Здесь опять появляется «Аполлон Бельведерский». Точные обстоятельства его обнаружения при раскопках неизвестны, но, вероятно, это произошло около 1479 года; он дважды встречается в книге образцов круга Гирландайо, известной под названием «Codex Escurialensis», и вскоре после этого превращается в Давида на ранней гравюре Маркантонио, продолжая, таким образом, идею Донателло. Затем Маркантонио вновь сделал гравюру с этой еще не отреставрированной статуи, что повлекло за собой множество подражаний: от бронзовой статуэтки мантуанского придворного скульптора Антико — копии столь точной, что мы с трудом можем верить ее датировке, — до свободной интерпретации в «Аполлоне и Дафне» Бернини. Одним из первых испытать влияние «Аполлона Бельведерского» было суждено художнику, который не мог его видеть. Альбрехт Дюрер так и не доехал до Рима, но во время первого посещения Италии ему, должно быть, показывали рисунки со знаменитого антика, и, как мы видели, он сделал их основой своих упражнений в изучении классических пропорций. Почти сразу по возвращении, в 1501 году, он нарисовал обнаженного мужчину, держащего в руке пламенеющий диск с написанным на нем справа налево словом «Apolo» (рисунок хранится ныне в Британском музее) (ил. 40)[41]. Фигура составлена из souvenirs d'ltalie[42]. Ноги скопированы с гравюры Мантеньи, стиль и манера нанесения штриха, способ обводки контура демонстрируют знакомство с ранними рисунками Микеланджело, но, прежде всего, именно образ, вдохновленный статуей в Бельведере, придал этому Аполлону божественность. Плоская прямоугольность торса, отсутствие моделировки суставов в рисунке бедер, то, как они соединены с талией, и многое другое делают рисунок Дюрера гораздо более «античным», чем беспокойные фигуры флорентийцев. И это далеко не единственное произведение немецкого художника, столь безупречное по своему классическому построению, но все же оно остается конструкцией, лишь на время (хотя и с удивительным мастерством) скрывающей подлинное убеждение Дюрера в том, что тело — любопытный и весьма волнующий организм.

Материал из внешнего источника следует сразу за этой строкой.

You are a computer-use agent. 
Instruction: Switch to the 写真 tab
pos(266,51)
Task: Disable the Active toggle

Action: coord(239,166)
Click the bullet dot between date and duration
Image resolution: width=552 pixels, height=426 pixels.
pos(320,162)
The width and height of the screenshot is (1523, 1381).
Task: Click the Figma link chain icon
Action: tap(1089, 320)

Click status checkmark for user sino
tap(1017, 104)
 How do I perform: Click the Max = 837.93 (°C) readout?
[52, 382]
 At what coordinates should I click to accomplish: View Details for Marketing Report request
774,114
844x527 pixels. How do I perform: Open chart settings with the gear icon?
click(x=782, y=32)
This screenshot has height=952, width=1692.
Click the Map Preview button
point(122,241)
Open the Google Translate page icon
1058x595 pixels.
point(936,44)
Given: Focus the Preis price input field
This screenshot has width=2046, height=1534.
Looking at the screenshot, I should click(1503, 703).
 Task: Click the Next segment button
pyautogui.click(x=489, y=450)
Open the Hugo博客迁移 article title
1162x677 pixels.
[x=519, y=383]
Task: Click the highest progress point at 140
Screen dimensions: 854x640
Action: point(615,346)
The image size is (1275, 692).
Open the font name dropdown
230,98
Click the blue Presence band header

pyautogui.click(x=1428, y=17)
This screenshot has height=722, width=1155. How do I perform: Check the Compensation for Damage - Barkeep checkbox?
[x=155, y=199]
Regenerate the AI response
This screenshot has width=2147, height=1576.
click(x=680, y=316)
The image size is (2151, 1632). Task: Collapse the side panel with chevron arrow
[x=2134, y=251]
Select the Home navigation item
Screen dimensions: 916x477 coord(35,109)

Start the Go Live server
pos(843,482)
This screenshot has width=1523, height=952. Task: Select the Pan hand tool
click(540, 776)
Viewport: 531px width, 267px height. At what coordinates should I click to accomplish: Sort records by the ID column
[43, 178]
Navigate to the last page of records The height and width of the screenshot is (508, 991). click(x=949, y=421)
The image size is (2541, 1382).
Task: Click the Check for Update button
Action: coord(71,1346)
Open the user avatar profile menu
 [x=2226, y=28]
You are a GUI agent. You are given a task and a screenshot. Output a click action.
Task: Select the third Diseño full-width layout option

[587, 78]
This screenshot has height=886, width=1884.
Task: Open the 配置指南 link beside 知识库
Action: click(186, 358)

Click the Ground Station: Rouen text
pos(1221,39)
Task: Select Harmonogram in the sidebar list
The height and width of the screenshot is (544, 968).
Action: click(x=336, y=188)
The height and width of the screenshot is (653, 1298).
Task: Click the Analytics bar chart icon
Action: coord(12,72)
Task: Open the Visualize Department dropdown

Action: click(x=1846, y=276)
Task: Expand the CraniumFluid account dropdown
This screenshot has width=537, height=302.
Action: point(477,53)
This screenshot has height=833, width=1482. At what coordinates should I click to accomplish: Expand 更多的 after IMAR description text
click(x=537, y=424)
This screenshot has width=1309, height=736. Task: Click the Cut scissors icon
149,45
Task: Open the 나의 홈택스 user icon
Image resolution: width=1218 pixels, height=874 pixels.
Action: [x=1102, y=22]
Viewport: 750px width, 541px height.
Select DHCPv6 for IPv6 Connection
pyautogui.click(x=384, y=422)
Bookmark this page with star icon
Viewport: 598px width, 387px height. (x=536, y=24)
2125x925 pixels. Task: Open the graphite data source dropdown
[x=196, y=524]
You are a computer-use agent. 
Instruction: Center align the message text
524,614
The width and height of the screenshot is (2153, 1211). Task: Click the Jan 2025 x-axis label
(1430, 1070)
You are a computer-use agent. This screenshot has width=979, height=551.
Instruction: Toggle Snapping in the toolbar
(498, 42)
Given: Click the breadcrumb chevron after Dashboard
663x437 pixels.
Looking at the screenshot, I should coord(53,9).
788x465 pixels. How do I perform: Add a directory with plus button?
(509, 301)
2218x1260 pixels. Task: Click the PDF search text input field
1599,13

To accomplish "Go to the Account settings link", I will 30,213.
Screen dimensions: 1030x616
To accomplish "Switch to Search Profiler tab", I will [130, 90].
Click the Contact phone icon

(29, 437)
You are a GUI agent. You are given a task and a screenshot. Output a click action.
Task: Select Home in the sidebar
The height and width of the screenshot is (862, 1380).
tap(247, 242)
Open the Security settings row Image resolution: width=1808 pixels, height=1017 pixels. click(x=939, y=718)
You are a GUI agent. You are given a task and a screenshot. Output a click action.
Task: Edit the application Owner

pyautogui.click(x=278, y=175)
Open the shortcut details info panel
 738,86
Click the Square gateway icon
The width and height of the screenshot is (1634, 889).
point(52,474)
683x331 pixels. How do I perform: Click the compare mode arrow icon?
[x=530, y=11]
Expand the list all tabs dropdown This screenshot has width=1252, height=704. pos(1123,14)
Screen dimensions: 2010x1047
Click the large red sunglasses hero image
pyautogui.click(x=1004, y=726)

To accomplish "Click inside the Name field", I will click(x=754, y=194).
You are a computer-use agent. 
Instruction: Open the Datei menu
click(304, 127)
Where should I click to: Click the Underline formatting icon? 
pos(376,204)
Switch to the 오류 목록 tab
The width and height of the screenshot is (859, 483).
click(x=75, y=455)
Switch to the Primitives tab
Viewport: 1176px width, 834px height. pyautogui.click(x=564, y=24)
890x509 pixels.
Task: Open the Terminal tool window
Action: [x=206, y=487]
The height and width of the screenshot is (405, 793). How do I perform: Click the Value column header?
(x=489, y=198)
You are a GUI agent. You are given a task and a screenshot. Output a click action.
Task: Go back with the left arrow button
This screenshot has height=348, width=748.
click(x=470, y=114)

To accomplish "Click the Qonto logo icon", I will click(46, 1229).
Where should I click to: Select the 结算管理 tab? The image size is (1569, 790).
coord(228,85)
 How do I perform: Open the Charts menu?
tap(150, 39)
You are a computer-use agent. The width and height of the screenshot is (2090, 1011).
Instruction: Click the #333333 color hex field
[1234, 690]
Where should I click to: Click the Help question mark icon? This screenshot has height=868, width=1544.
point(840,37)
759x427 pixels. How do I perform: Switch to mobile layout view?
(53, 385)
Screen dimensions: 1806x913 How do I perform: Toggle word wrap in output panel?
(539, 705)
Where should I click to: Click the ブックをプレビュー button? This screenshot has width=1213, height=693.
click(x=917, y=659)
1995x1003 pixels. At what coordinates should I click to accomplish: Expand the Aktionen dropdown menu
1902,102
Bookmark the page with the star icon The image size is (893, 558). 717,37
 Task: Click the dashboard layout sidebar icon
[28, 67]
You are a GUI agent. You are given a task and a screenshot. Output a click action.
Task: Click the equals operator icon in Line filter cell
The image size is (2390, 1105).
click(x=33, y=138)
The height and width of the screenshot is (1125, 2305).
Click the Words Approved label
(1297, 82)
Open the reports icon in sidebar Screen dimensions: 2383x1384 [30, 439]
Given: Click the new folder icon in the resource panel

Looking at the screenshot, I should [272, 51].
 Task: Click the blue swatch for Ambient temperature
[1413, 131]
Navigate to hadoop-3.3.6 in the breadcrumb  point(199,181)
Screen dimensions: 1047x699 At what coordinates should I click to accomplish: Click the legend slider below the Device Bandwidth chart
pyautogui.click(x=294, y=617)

Отклик Рафаэля на «Аполлона Бельведерского» был прямо противоположным. Из рисунков, выполненных им непосредственно со статуи, сохранился только один: беглый набросок, что примечательно, сделанный на обороте рисунка Адама для «Диспуты». Но по приезде Рафаэля в Рим ритм и, можно сказать, этос Аполлона все же ощутим в некоторых из его прекрасных работ. Не только грация движения, но и божественность, взгляд свысока на сияющий мир, присущие Аполлону Бельведерскому, появляются у святых, поэтов и философов в росписях Станц. Рафаэль, с его несравненной способностью к ассимиляции, практически никогда прямо не заимствовал форму, и три Аполлона в Станца делла Сеньятура являются его собственными созданиями. Даже фигура в «Афинской школе», задуманная как изображение античной статуи в нише, демонстрирует то же самое конструктивное отличие от античного искусства, которое мы только что видели в «Давиде» Донателло; а фигура в центре «Парнаса» — кроткий и исполненный гармонии бог Аполлон Мусагет, чья гордость прирожденного олимпийца была усмирена, дабы он мог соответствовать окружающей его христианской компании.
После греков IV века до нашей эры ни один человек не был так уверен в богоподобии мужского тела, как Микеланджело. «И считал его чем-то божественным» — фраза, столь часто появляющаяся в жизнеописании Вазари, когда он рассказывает о творчестве своего героя, не является риторической, она выражает уверенность, и Микеланджело демонстрирует ту же веру в своих сонетах к Кавальери[43]. Эта вера родилась из эмоции. Микеланджело, подобно грекам, страстно волновала мужская красота, и, имея серьезный, платонический склад ума, он отождествлял свои эмоции с идеями. Этот переход от истовой чувственной привязанности к состоянию, когда ничто из первоначального непреодолимого влечения не исчезает, но многое приобретается благодаря преднамеренному стремлению к гармонии, делает его обнаженных единственными в своем роде. Они одновременно пронзительны и внушительны. Аполлон из Олимпии внушителен, но совсем не пронзителен, поскольку он естественным образом вырос из самоуверенности, какой не мог обладать ни один человек постхристианского мира, и менее всего — алчущая душа Микеланджело.
В его творчестве не могли бы появиться олимпийское спокойствие или аполлоническая ясность разума. Но жестокую властность Аполлона, его образ sol justitiae Микеланджело был способен передать, как никто другой.